1

Say I have a dataframe created like this indexed by 3 levels

import pandas as pd
import numpy as np

arr = np.random.random((2, 4))
mdf = pd.DataFrame({'cid': [0, 1]})
pdf = pd.DataFrame({'doc_id': ['d1', 'd1', 'd2', 'd2'], 'passage_id': [0, 1, 0, 1]})
index = pd.MultiIndex.from_frame(mdf.join(pdf, how='cross'))
df = pd.DataFrame({'score': arr.flatten()}, index=index)

Also say I have an external dataframe that only involves levels 1 and 2

ddf = pd.DataFrame({'doc_id': ['d1', 'd1', 'd2', 'd2'], 'passage_id': [0, 1, 0, 1], 'wlen': [4, 3, 2, 1]}).set_index(['doc_id', 'passage_id'])

What I want is to an efficient way to get the 'wlen' column into the score dataframe df. But ddf has no concept of 'cid'

Right now I am doing something like this:

df['wlen'] = df.groupby(level=[1, 2])['score'].transform(lambda g: ddf.loc[g.name]['wlen'])

It works. But I am not very happy with this because I am transforming 'score' and it's not even involved.
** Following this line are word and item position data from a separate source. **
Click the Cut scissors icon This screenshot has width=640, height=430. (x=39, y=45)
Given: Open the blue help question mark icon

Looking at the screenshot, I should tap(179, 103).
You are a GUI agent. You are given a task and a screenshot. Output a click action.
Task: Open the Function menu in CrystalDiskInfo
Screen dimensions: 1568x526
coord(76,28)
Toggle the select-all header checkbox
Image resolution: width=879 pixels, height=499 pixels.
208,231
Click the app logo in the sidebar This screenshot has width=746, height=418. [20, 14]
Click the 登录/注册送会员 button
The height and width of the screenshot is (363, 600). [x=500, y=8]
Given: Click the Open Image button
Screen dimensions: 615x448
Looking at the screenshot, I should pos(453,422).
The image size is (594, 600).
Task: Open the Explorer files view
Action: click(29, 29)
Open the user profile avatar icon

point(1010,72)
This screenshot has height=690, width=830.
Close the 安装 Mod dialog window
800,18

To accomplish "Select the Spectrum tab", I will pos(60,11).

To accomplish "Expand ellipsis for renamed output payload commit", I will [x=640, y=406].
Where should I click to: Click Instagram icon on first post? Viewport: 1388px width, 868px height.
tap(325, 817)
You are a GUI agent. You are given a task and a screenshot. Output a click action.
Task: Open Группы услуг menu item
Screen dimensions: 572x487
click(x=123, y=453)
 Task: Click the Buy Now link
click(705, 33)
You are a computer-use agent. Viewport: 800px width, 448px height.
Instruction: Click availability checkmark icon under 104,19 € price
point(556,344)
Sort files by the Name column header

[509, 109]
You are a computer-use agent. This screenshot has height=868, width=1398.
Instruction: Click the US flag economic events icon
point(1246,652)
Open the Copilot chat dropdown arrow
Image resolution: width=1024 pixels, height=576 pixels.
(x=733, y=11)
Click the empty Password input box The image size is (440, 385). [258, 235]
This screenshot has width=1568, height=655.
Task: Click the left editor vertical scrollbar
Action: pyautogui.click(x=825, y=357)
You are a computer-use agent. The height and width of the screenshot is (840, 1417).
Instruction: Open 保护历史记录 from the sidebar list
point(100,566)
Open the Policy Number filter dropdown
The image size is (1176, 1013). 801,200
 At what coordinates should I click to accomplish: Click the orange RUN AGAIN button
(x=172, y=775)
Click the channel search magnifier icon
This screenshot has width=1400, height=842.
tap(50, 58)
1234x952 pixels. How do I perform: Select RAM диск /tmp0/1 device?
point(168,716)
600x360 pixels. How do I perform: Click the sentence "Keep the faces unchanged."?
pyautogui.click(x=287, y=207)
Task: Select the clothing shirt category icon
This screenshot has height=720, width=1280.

Seems very hacky.

I am looking for something that indexes ddf and then brings it back to df

ddf.loc[df.index.droplevel(0)] seems to index ddf correctly. But bringing it back to df is a problem df['wlen'] = ddf.loc[df.index.droplevel(0)]['wlen'] throws an error saying cannot handle a non-unique multi-index!

What does the error mean? And is there a more elegant way of doing what I want?

Vikash Balasubramanian
  • 2,921
  • 3
  • 33
  • 74
  • join would do it, `df.join(ddf, on=['doc_id', 'passage_id'], how='left')` – Ben.T Feb 11 '22 at 18:32
  • 2
    Just be very careful with `join`. The `on` arg **only** refers to the levels in the DataFrame **calling** the join. The index is used in the other regardless of naming and ordering: https://stackoverflow.com/questions/52373285/pandas-join-on-string-datatype/52373954#52373954. So for instance even though merge works regardless of ordering, if you just do `on=['passage_id', 'doc_id']` you will get an error – ALollz Feb 11 '22 at 18:36
  • thanks @ALollz, interesting to read. Maybe doing with reindex would be safer `df['wlen'] = ddf.reindex(df.index.droplevel(0))['wlen'].to_numpy()`? – Ben.T Feb 11 '22 at 19:22

0 Answers0